2) The voltage per turn of the high voltage winding of a transformer is the same as the voltage per turn of the low voltage winding. This relationship is based on the turns ratio of the transformer. The turns ratio determines the voltage transformation between the primary and secondary windings. If the turns ratio is, for example, 1:2, the high voltage winding will have twice as many turns as the low voltage winding, resulting in the same voltage per turn for both windings.
3) In this case, the induced voltage per turn of the transformer can be calculated by dividing the permissible flux density (1 Wb/m²) by the iron factor (0.9) and multiplying it by the area of the square core (24.5 cm × 24.5 cm). The result is 6.

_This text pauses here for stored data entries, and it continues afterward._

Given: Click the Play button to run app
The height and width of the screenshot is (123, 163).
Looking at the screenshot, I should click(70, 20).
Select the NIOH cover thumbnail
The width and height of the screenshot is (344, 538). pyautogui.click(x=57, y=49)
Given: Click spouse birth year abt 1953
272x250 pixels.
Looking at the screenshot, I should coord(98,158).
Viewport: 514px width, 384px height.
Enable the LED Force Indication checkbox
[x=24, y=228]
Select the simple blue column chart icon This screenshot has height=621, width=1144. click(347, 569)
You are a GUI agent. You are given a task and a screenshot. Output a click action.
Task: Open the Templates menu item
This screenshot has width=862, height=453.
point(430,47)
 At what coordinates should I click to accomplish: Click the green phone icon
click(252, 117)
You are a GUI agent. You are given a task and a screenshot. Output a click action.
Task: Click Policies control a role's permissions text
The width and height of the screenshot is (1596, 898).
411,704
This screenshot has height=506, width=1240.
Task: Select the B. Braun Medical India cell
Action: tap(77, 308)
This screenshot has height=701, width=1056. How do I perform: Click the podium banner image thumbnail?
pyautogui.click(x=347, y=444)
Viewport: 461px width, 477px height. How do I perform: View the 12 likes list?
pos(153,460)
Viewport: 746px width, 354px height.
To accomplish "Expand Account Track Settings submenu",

4) The magnetizing current of a transformer is the current required to establish the magnetic field in the core. In this scenario, when the primary is connected to its normal supply of 220 V, 50 Hz, and the secondary is on open circuit, the magnetizing current is 0.42 A.
5) A transformer achieves its maximum efficiency at full-load. At full-load, the power output of the transformer is closest to the power input, resulting in the highest efficiency. At no-load or other partial loads, the efficiency of the transformer decreases due to various losses such as core losses and copper losses. Therefore, the transformer operates most efficiently when operating at its designed full-load capacity.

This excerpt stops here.